One way is to normalize them (which isn't strictly necessary, but can make the results more consistent), and then take the 'perp dot product' of the two normalized vectors. If the result is below some threshold, they can be considered colinear (what makes for a good threshold value depends on the context).

Quote: I've been playing with the switches in triangle and got this as my third try.
http://yfrog.com/10thirdtryp

I would try that again, using the original switches in the code I sent you (I'm not sure what switches you're using, but it doesn't look like you're getting a constrained triangulation).

Quote: Let's see. The graph would be a list of each triangle and the triangles each is connected to(Pointers to which ones it is connected)? The cost of the adjacent triangles would be the distance between both centers?

You can do it that way, but IMX it's more effective to place the nodes at the midpoints of unconstrained edges, rather than at the triangle centers. Using the triangle centers as nodes and applying some simple line-of-sight path smoothing once the path is constructed may be perfectly sufficient though, so you could certainly try that first and see how well it works.

Edit: Alright left image with culling(Using the perp dot product), right image without. On both I removed the vertices that were too close. I know there isn't much difference, unfortunately the more I increase the threshold the more it eats away at the geometry.
http://yfrog.com/52cullingp

The edges should be weighted according to the distance between which two node points?

[Edited by - Antonym on September 12, 2009 6:26:35 PM]

I was able to put something together although I am not sure how right I got it, trying to change a grid based pathfinding A* to a navigation mesh one.
The algorithm goes like this.
I find the triangle where the ship is and set it as the current node, then I calculate the G cost and H cost of its neighbors. G cost is the distance between the node position and the center of the triangle edge leading to the neighbor. The one with the lowest F cost becomes the new node(and the center of the edge the new node position), old triangle is added to a closed list so as to not be considered again. The process repeats until the triangle containing the target position is added to the closed list. Each node position is added to a vector(including the start and target positions). On each update a check is made to see if the ship has reached its next point in the vector, if it has it is deleted from the vector.

This was the result. Green squares mark the path.
http://yfrog.com/12navtryp

Have I missed anything? Did I misunderstand something? Suggestions? Are there better ways to get each new point along the way? Going straight for each edge center seemed to cause the ship to go an unecessary distance near the end.

[Edited by - Antonym on September 15, 2009 9:55:34 PM]
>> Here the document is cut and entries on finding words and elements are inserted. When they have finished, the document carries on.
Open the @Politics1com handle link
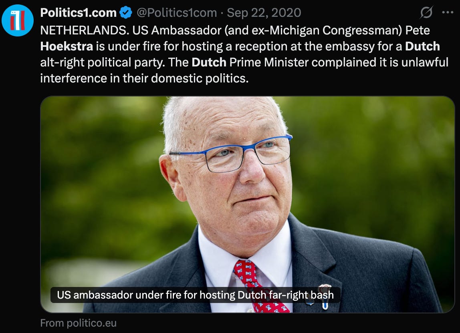The image size is (460, 333). (177, 13)
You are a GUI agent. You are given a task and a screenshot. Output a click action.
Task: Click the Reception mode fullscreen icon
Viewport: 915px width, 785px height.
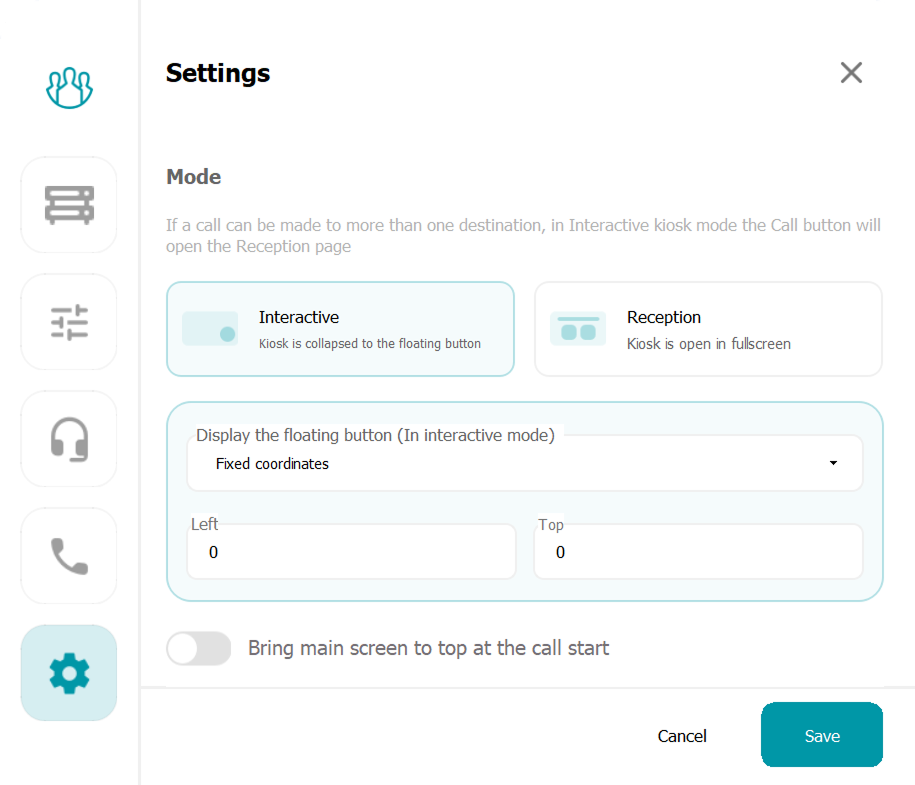tap(578, 329)
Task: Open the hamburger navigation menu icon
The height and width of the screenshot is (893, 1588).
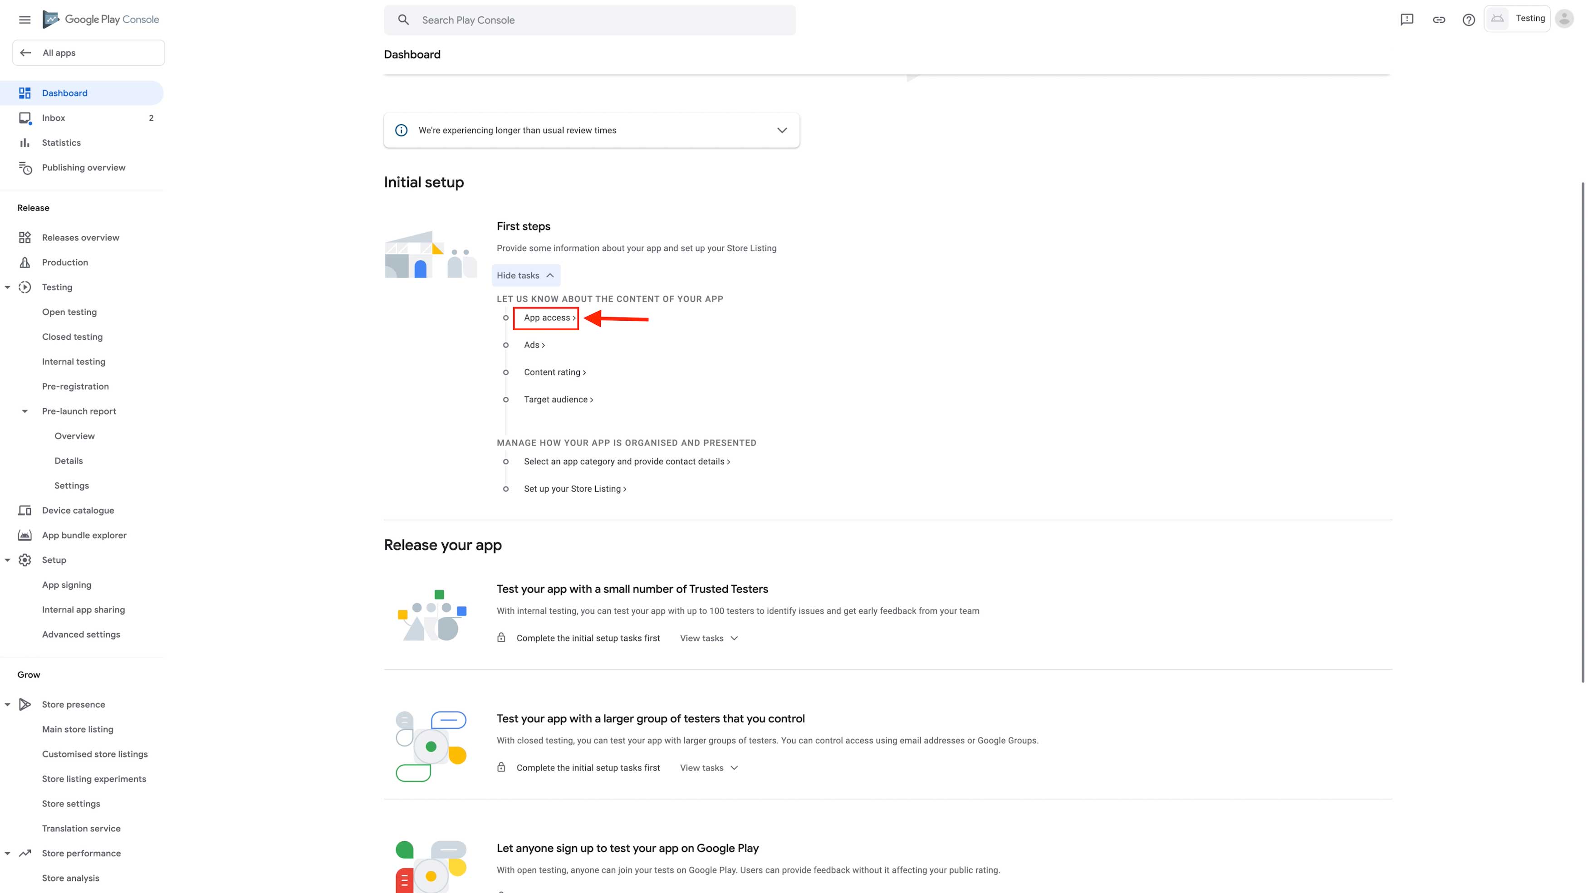Action: pos(25,20)
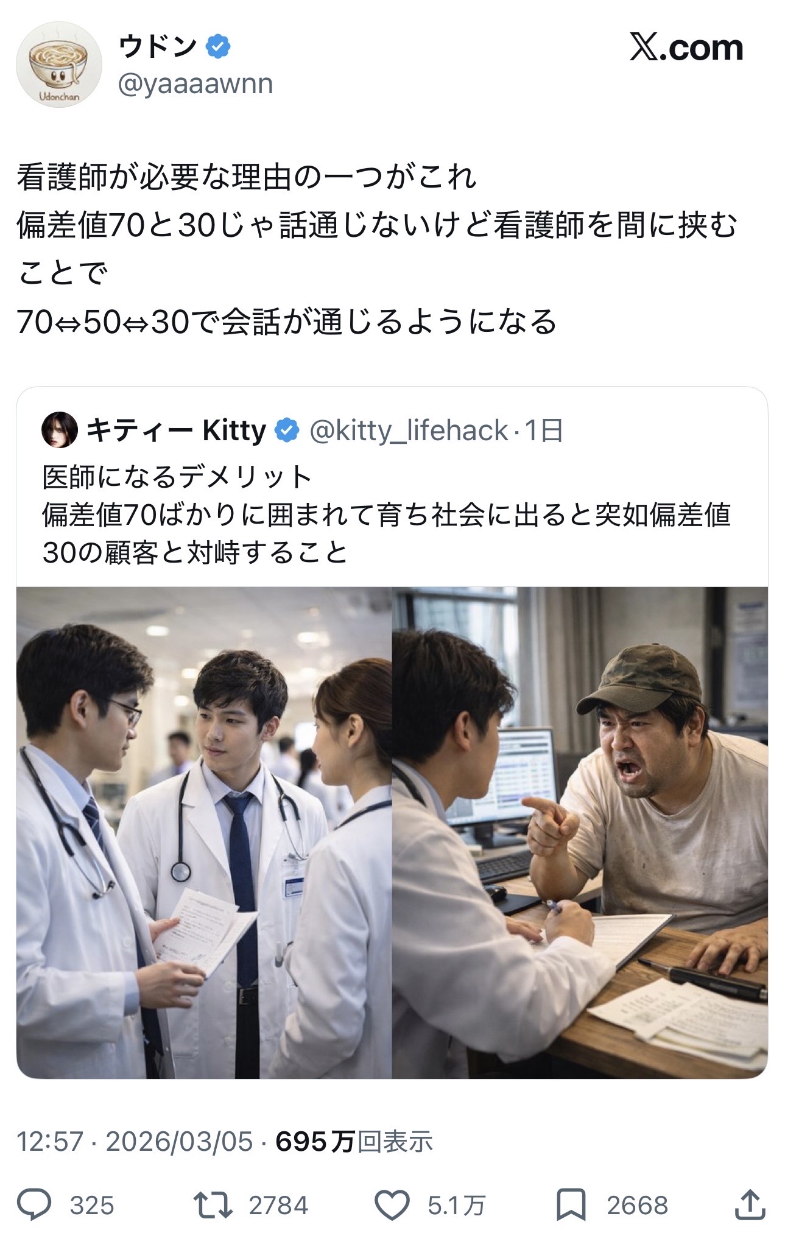Open the ウドン display name
Screen dimensions: 785x1233
click(x=158, y=46)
Quote: I was able to put something together although I am not sure how right I got it, trying to change a grid based pathfinding A* to a navigation mesh one.
The algorithm goes like this.
I find the triangle where the ship is and set it as the current node, then I calculate the G cost and H cost of its neighbors. G cost is the distance between the node position and the center of the triangle edge leading to the neighbor. The one with the lowest F cost becomes the new node(and the center of the edge the new node position), old triangle is added to a closed list so as to not be considered again. The process repeats until the triangle containing the target position is added to the closed list. Each node position is added to a vector(including the start and target positions). On each update a check is made to see if the ship has reached its next point in the vector, if it has it is deleted from the vector.

This was the result.
http://yfrog.com/12navtryp

I can't tell you if your implementation of A* is correct, but the path shown in your image certainly looks like it might be the shortest path (it seems the length would be similar going around the other way, but I can't tell by looking which path would be shorter).

As for the start and end points, my own approach is to temporarily add them as nodes in the graph; then, the search algorithm will just do the 'right thing' with respect to which triangle edge the first path edge connects to.

Quote: Going straight for each edge center seemed to cause the ship to go an unecessary distance near the end.

The usual solution is to apply a path smoothing algorithm of some sort once the (rough) path has been built. (The simplest such algorithm to apply would probably be line-of-sight-based node removal.)